Just posted a new article to my blog. It's a good read for everyone with a quick recipe and wine but I'm also sure that others in the restaurant industry will get a special little kick out of it.

"I’m out of pesto… SO… MAKE PESTO", posted at The V.I.P. Table.


Reply by outthere, May 12, 2010.

Nice read. Way to step up in a possible meltdown situation.

I made a pesto a couple weeks ago on the fly without pine nuts because the smallest bag of nuts at the store was a lifetime supply for me. Instead I substituted reconstituted dried portabello mushrooms. Needed a little extra olive oil but it came out pretty tasty for a morphadite sauce tossed with linguini, chicken breast and halved cherry tomatoes.

Is is still considered pesto when you break from the traditional recipe?

Reply by Eric Guido, May 12, 2010.

That's a good question but I would so no, simply because I have seen such common use of the word pesto with other ingredients.

I figured it couldn't hurt to look it up.



a sauce typically made with basil, pine nuts, olive oil, and grated Parmesan blended together and served hot or cold over pasta, fish, or meat.

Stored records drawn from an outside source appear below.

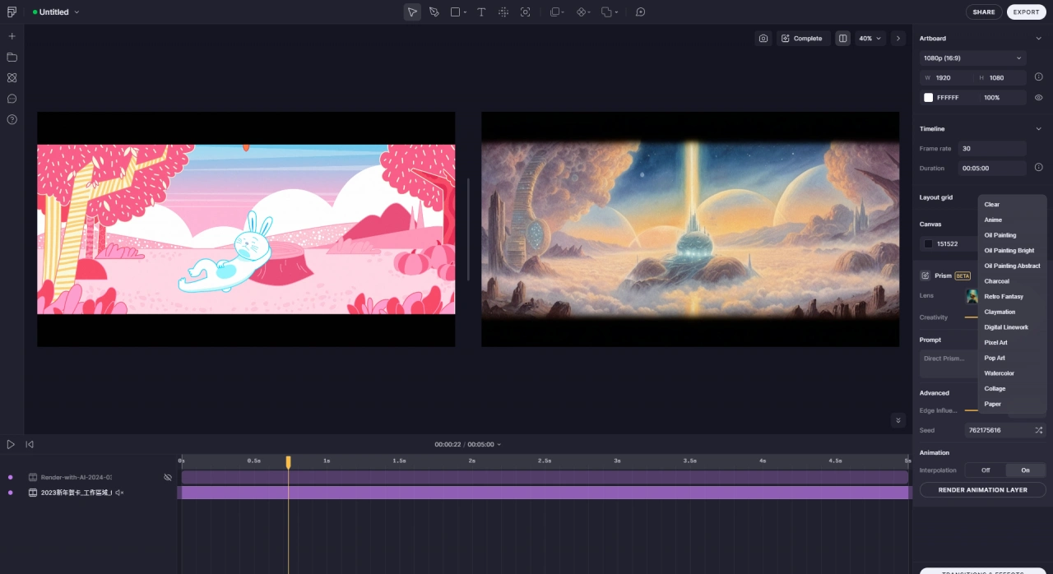Click the FFFFFF artboard color swatch

point(928,98)
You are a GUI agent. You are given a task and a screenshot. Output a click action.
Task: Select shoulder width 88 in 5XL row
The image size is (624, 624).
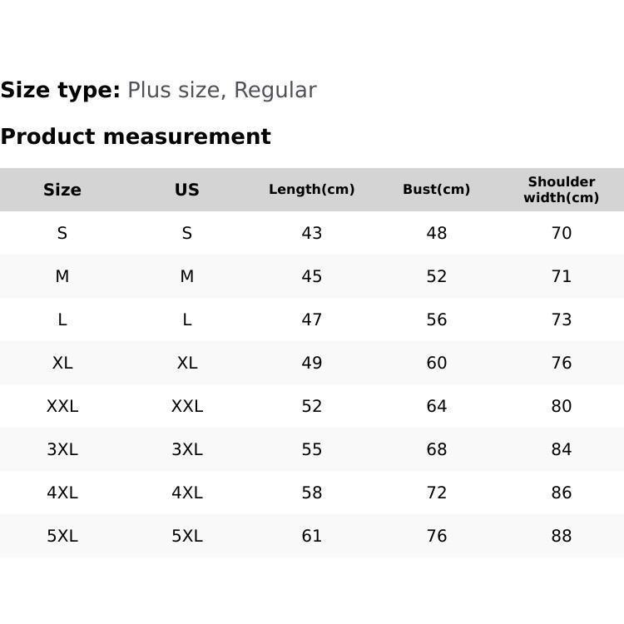[x=562, y=536]
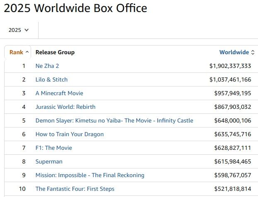This screenshot has height=197, width=258.
Task: Click the chevron beside 2025 selector
Action: coord(27,30)
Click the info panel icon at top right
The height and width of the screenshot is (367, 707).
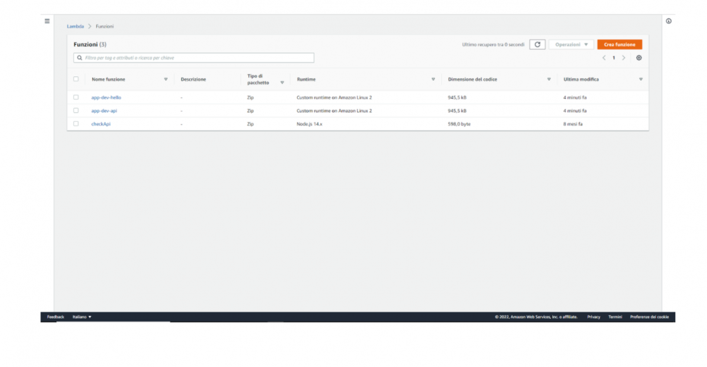(668, 21)
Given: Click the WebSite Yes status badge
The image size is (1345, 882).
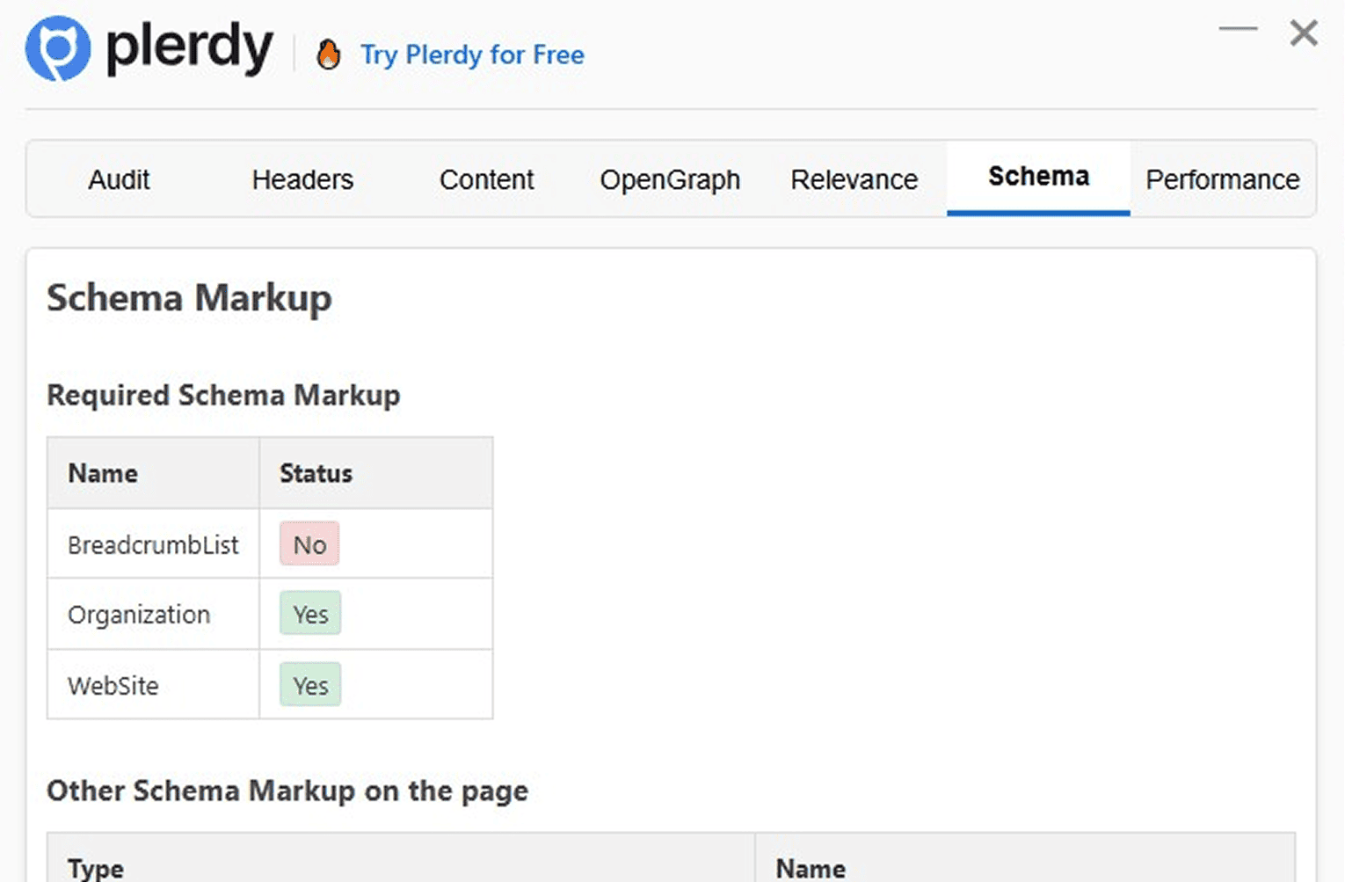Looking at the screenshot, I should click(310, 685).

olive oil-based pasta sauce, 1937, from It. pesto, contracted form of pestato, pp. of pestare "to pound, to crush," in ref. to the crushed herbs and garlic in it, from L. root of pestle.

Reply by AdamJefferson, May 18, 2010.

I grow a fair amount of basil in the summer and try to capture the last of the crop for winter use by preserving it in olive oil.  Heat about three cups of oil in a pot and add chopped basil until the blend takes on a texture of cooked chopped spinach--plenty of extra oil but mostly basil.  Don't cook too long though as the delicate flavor of the basil is volatile and you start losing it quickly.  You can flavor with garlic and red pepper at this point, or do that later when you use it in sauces.  After cooling down to near room temperature, place the mixture in small plastic food containers (about 4 oz or so), and freeze them.  I generally have one in the refrigerator thawed all winter.  Two tablespoons added to a can of your favorite tomatoe product, with carmelized onions, garlic and red pepper flakes, makes a killer red sauce fast, or you can spread it over a solidly textured bread, broil a minute or two, and serve for a great first course, or just add to some pasta and serve as is.  Adding the pine nuts and cheese is about all that remains to make a pretty fair pesto sauce in the middle of winter that rivals anything most of us can make fresh that time of year from the limp stuff you buy in the grocery store long after it is cut.  Makes a nice ingeredient to fresh stuffed Italian sausage as well. 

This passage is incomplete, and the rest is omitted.